**Required work**
**a)** Reproduce the part of the homalg implementation notes starting with "Presentations" and going on through "the ring-specific package.".
**b)** Carry on writing the homalg implementation notes from the point where they stop.

**Supplied passage**
Some details about the implementation of homalg

Presentations

A presentation of a module in the current Maple implementation of homalg is a list containing as first entry the list of generators and as second entry the list of relations. The third entry is a string delimiter to optically indicate the end of the presentation. This string, unless changed by the user, defaults to "Presentation". The remaining entries provide extra information about the presented module, e.g. its Hilbert series in case the ring is the polynomial ring. This extra information can only be provided by the ring-specific package.
For M = coker(M) = R^{1 x l₀} / R^{1 x l₁} M the list of the concrete generators are numbered by abstract generators being the l₀ standard basis row vectors of the underlying free module R^{1 x
l₀}. The list of relations simply contains the rows of the matrix M. For illustrations see the Library of Examples.

The morphism part of functors

The name convention for functors used in the Maple implementation of homalg is as follows: If the procedure implementing the object part of a functor is called F, then the procedure implementing the morphism part is called FMap. It is defined using the procedure FunctorMap applied to the object part procedure F. The several pieces of code for the morphism part of the functors Cokernel, Kernel, DefectOfHoms and Hom_R, and the two bifunctors TensorProduct and Hom, reproduced below, demonstrate how FunctorMap unifies the definition of the morphism part of all functors in homalg.
In future implementations of homalg the two procedures implementing the object and morphism part of a functor will be unified in one. The unified procedure will be able to recognize if it has been applied to an object, to a morphism or even to complexes. This will be an easy task, once we strictly use structures throughout homalg.

Encapsulating functors

A functor is fully defined when both parts are defined, i.e. its object part and its morphism part. If the functor is a multi-functor, then several morphism parts have to be defined. homalg accesses all these parts of a functor via a so called encapsulation. It incorporates both parts and also takes care of the possible multi-functoriality. The implementation of the encapsulations of the functors Hom_R, TensorProduct, and Hom can be viewed below.

Composition of functors

Composing two functors is an easy task since one simply has to compose their actions on objects and on morphisms. The procedure responsible for this is called ComposeFunctors. The implementation of the composition of the functors HomHom_R and HomHom can be viewed below.

Applying functors to complexes

Functors should be applied to complexes of modules, rather than to single modules. Thereby homalg again makes use of the encapsulation of functors. In this implementation, there are two procedures depending on whether one is dealing with a covariant or a contravariant functor. They are called FunctorOnSeqs and CofunctorOnSeqs. The implementation of the functors Hom and HomHom on complexes can be viewed below.

**Stored data**
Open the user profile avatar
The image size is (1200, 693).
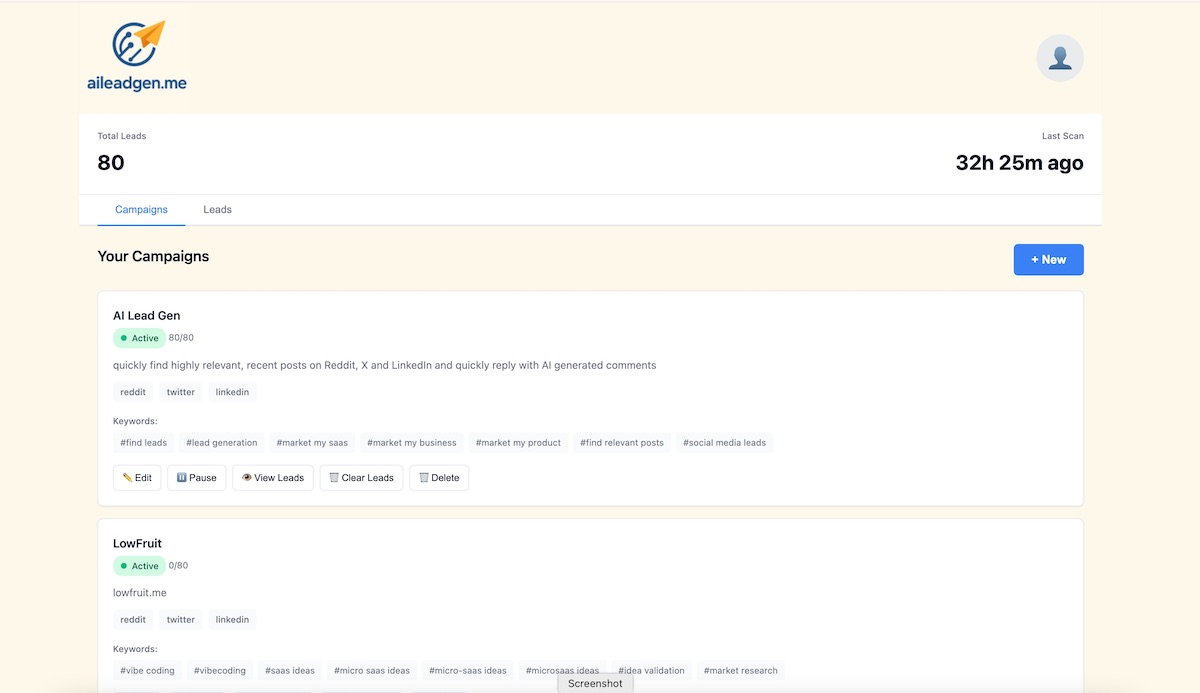(1059, 58)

**The results**
**a)**
Presentations

A presentation of a module in the current Maple implementation of homalg is a list containing as first entry the list of generators and as second entry the list of relations. The third entry is a string delimiter to optically indicate the end of the presentation. This string, unless changed by the user, defaults to "Presentation". The remaining entries provide extra information about the presented module, e.g. its Hilbert series in case the ring is the polynomial ring. This extra information can only be provided by the ring-specific package.

**b)**
Derivation of functors

The left derivation procedure for covariant functors is called LeftDerivedFunctor. The faster derivation procedure for right exact functors, for example − ⊗ L, is called LeftDerivedRightExactFunctor. The right derivation procedure for contravariant functors is called RightDerivedCofunctor. The faster derivation procedure for left exact contravariant functors, for example Hom(−, L), is called RightDerivedLeftExactCofunctor. The implementation of the left derived functor LHomHom (of HomHom with respect to its first argument) and the right derived functor Ext (of Hom with respect to its first argument) can be viewed below.

How FunctorMap works

Let F denote the object part procedure of a functor F. First FunctorMap asks F if the underlying functor is co- or contravariant. If F is homalg-basic it has to know the answer itself. If F is defined as a composition F₁ o F₂ then the question is passed to the procedure ComposeFunctors, which decides the answer by asking F₁ and F₂ (this is recursive). If F is defined as a derivation L_q G or R^q G, using one of the derivation procedures, then F passes the question to the latter, which decides the answer by asking G (this is recursive). Any recursion ends when a homalg-basic functor is reached.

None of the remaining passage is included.